Наконец день его настал. Из шарабана, где сидели они с майором де Спейном, генералом Компсоном и братом, он увидел лес сквозь вялый, ледяной ноябрьский дождик; впоследствии лес так и вспоминался всегда ноябрьским, рисовался сквозь тусклую морось поры умиранья высокой бескрайней стеной сомкнутых деревьев, хмурой, глухой — отсюда ему и не различить было, где, в каком месте смогут они проникнуть вглубь, хоть он и знал, что Сэм Фазерс ждет их там с фургоном, — а они все ехали мимо нагих, жухлых стеблей хлопчатника и кукурузы, последними перед лесом полями, последними лоскутами, откромсанными от дремучего лесного бока; до смешного крохотная на огромном фоне повозка как будто вовсе не продвигалась вперед (сравнение пришло тоже впоследствии, через много лет, когда взрослым уже человеком он побывал на море) — так затерянная в пустынном океанском безбрежье лодчонка висит на месте, покачивается вверх-вниз, вода же, а затем и недостижимо-неприступная, казалось бы, суша сами медленно разворачиваются, все шире распахивают устье бухты, куда плывет и не доплывет лодка.
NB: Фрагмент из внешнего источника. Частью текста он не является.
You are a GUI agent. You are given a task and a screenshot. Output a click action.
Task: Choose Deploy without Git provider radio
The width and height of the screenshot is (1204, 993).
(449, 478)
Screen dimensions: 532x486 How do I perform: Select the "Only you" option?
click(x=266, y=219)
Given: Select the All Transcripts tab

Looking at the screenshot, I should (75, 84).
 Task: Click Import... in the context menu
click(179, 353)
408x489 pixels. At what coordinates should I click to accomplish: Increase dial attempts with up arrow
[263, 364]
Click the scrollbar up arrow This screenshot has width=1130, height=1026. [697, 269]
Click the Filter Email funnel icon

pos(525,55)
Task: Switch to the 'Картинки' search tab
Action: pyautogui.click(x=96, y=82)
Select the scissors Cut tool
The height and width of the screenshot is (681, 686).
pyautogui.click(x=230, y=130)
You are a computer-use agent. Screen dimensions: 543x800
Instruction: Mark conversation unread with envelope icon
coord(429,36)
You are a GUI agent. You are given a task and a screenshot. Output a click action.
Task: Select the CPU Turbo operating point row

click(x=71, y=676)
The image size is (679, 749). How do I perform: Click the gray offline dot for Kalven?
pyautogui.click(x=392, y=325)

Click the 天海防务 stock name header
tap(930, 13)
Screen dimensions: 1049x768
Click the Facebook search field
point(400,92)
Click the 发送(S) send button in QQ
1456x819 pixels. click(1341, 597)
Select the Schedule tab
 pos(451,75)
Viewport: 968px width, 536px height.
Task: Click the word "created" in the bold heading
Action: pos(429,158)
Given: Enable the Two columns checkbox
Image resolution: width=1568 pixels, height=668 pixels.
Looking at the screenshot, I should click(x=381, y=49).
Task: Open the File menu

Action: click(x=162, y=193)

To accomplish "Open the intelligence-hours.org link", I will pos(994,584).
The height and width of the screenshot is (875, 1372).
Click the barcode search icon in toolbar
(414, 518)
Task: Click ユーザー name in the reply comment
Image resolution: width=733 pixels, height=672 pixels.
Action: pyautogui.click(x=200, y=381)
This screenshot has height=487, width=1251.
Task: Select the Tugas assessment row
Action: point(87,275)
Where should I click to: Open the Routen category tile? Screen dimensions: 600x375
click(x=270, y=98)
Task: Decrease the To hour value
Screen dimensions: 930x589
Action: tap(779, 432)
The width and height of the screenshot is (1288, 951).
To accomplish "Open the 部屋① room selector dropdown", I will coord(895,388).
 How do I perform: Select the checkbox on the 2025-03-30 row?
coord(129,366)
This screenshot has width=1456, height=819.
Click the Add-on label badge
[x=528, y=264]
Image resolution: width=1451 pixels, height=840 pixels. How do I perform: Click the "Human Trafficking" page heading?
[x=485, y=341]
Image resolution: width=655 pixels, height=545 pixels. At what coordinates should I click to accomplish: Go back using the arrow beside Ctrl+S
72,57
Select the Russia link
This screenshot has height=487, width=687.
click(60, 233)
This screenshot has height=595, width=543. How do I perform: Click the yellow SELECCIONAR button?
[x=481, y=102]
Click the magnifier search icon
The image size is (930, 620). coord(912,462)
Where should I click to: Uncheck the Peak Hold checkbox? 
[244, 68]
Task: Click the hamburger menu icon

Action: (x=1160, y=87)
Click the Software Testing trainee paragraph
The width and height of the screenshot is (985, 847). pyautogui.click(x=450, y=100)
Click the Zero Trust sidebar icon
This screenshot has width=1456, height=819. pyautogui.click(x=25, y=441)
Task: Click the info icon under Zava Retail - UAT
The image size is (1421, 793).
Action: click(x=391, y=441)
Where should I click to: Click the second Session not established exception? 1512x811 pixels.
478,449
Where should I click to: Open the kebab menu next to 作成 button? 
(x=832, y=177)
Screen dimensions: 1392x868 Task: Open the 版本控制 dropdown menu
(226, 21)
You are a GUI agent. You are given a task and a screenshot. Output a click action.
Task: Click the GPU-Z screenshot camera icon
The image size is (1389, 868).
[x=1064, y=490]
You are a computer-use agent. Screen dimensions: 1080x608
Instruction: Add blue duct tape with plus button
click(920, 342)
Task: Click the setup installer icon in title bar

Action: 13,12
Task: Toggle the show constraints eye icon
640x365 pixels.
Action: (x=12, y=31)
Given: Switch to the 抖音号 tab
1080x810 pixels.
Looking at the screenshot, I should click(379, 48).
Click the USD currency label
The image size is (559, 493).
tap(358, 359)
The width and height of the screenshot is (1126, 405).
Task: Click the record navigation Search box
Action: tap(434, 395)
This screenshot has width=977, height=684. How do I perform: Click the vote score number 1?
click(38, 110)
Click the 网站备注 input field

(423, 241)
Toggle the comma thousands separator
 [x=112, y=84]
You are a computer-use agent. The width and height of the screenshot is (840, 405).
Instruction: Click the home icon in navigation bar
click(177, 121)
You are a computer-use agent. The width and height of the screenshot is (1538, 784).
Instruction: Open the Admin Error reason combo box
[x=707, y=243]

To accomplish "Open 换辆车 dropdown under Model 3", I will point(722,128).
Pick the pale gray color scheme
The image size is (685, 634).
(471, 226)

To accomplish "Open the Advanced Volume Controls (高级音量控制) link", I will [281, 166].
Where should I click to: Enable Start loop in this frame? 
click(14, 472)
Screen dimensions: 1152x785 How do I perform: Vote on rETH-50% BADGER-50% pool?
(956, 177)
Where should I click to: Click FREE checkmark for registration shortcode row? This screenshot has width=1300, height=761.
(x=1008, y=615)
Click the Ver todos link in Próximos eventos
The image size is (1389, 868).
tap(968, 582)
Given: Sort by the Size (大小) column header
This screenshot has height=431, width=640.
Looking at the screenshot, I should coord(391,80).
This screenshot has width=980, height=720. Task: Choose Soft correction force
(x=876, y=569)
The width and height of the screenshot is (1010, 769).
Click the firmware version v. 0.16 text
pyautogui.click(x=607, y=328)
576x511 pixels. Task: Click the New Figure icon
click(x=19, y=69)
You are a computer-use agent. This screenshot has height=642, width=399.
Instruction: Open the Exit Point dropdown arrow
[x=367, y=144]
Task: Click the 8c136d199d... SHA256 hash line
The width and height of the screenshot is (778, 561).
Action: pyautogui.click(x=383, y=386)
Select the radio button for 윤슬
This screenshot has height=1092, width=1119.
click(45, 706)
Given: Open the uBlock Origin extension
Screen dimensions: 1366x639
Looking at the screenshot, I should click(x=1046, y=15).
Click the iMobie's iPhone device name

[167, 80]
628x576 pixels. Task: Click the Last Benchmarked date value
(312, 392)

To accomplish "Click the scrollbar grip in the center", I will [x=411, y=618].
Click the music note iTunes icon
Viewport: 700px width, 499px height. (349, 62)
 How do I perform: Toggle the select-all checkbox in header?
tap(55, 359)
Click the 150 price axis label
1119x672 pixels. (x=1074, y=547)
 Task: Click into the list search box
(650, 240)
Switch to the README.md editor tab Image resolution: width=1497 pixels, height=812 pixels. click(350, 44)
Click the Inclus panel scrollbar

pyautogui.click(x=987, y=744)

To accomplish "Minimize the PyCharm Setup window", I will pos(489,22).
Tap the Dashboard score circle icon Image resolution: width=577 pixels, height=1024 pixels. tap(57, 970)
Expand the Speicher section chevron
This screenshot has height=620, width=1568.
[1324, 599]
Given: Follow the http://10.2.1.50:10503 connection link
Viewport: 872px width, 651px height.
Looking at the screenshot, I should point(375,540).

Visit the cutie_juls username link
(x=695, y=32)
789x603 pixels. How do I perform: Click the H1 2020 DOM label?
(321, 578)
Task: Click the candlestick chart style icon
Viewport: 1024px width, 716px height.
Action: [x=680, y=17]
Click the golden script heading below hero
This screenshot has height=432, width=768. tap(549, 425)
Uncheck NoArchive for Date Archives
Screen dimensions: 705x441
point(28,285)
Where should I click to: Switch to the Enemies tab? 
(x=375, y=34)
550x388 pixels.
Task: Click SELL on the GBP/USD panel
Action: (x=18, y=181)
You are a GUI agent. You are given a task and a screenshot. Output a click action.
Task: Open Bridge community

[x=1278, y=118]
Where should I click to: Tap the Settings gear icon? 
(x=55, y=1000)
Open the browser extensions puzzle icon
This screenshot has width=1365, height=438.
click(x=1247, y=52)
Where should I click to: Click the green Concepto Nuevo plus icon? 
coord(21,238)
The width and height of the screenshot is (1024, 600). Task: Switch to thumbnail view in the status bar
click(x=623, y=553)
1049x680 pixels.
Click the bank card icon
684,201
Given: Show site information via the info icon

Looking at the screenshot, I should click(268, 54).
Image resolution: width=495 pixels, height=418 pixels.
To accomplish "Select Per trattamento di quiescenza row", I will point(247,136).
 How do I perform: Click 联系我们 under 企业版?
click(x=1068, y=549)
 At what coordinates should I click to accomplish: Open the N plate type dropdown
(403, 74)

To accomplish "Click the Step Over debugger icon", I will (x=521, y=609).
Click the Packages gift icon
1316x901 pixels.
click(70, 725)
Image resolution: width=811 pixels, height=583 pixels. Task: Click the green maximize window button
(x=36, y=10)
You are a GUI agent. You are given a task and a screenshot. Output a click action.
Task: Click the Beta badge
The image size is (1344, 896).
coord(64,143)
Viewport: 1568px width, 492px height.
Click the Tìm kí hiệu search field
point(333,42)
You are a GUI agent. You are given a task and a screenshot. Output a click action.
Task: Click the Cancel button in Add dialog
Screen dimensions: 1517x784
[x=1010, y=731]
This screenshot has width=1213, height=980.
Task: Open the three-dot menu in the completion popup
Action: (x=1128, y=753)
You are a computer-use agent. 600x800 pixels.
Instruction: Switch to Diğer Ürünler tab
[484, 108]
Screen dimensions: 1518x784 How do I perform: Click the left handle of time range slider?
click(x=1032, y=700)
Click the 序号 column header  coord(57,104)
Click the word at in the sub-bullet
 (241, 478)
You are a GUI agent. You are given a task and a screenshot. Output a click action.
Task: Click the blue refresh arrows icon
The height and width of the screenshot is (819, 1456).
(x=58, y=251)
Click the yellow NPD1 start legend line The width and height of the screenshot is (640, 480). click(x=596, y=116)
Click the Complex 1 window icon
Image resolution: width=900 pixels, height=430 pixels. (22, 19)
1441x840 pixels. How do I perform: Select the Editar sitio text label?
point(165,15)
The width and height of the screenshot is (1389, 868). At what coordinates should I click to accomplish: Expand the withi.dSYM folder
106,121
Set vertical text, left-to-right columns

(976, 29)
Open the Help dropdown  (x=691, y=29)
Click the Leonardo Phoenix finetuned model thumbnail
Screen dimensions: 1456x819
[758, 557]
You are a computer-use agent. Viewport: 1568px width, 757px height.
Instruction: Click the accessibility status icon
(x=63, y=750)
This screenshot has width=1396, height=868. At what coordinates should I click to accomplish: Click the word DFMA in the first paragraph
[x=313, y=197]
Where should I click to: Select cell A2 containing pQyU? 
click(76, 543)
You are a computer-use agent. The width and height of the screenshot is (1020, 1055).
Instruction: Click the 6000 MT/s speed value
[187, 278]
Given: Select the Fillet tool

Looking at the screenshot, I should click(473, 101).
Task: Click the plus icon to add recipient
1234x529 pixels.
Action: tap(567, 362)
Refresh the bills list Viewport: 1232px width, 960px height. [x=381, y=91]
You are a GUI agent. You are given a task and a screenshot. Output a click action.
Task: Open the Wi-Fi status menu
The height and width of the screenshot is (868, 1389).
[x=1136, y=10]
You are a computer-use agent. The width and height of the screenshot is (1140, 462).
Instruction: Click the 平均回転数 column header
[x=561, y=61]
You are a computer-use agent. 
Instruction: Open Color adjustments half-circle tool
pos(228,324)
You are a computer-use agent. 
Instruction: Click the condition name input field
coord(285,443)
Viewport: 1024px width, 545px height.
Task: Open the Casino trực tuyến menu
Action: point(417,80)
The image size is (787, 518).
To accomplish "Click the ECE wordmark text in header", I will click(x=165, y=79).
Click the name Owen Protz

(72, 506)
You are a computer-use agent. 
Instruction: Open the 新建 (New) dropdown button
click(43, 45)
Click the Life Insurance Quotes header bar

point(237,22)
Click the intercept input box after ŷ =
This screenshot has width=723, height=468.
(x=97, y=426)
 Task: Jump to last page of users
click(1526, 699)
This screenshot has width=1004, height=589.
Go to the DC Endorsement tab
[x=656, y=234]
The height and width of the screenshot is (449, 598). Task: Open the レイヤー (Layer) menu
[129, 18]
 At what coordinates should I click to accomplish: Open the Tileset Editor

Доплыли. От терпеливо ждущих мулов шел пар, на козлах сидел Сэм, покрывшись от дождя попоной. Сэм был рядом с ним, когда с зайцев и прочей мелочи начиналось его ученичество; рядом, под сырой, теплой, пахнущей негром стеганой попоной, были они и теперь, когда послушником вступал он в настоящий лес, принявший его и тотчас сомкнувшийся снова. Чаща расступалась и смыкалась, то была не дорога, не просека, а скользящий просвет, раскрывающийся в десятке шагов перед фургоном, закрывающийся в десятке шагов за спиной, так что казалось — не мулы их везут, а проталкивает, прожимает сквозь себя сплошная, но текучая среда, сонная, глухая, сумрачная.